- [DIRECTIONS FOR THIS TASK] Rewrite everything from the start of the entries down to the line containing "center [104, 100].", replacing "coordinate pair" with "point" and leaving all else the same.

- [RECORD EXCERPTS]
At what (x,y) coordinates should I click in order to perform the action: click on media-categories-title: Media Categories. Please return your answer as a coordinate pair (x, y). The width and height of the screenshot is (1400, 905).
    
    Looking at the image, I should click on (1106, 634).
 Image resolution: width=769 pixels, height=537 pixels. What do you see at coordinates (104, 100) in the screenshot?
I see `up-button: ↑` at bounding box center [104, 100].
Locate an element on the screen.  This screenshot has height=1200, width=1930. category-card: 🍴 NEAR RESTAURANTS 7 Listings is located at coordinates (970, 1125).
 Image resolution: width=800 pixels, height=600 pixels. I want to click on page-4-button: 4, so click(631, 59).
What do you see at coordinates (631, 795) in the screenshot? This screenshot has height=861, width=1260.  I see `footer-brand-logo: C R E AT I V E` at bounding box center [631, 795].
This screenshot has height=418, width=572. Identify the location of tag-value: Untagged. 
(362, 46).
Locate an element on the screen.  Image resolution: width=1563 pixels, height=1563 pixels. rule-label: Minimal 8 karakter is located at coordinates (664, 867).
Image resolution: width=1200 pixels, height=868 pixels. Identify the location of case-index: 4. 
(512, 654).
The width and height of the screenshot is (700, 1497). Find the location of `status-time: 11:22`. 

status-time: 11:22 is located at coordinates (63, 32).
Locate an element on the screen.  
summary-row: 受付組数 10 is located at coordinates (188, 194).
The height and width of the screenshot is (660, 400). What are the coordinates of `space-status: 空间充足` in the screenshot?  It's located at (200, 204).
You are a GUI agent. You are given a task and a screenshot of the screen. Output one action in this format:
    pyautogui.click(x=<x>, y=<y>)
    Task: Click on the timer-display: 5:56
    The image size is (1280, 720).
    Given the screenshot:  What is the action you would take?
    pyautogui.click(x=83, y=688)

- [RESULT OF THE TASK]
At what (x,y) coordinates should I click in order to perform the action: click on media-categories-title: Media Categories. Please return your answer as a point (x, y). The width and height of the screenshot is (1400, 905).
    
    Looking at the image, I should click on (1106, 634).
 Image resolution: width=769 pixels, height=537 pixels. What do you see at coordinates (104, 100) in the screenshot?
I see `up-button: ↑` at bounding box center [104, 100].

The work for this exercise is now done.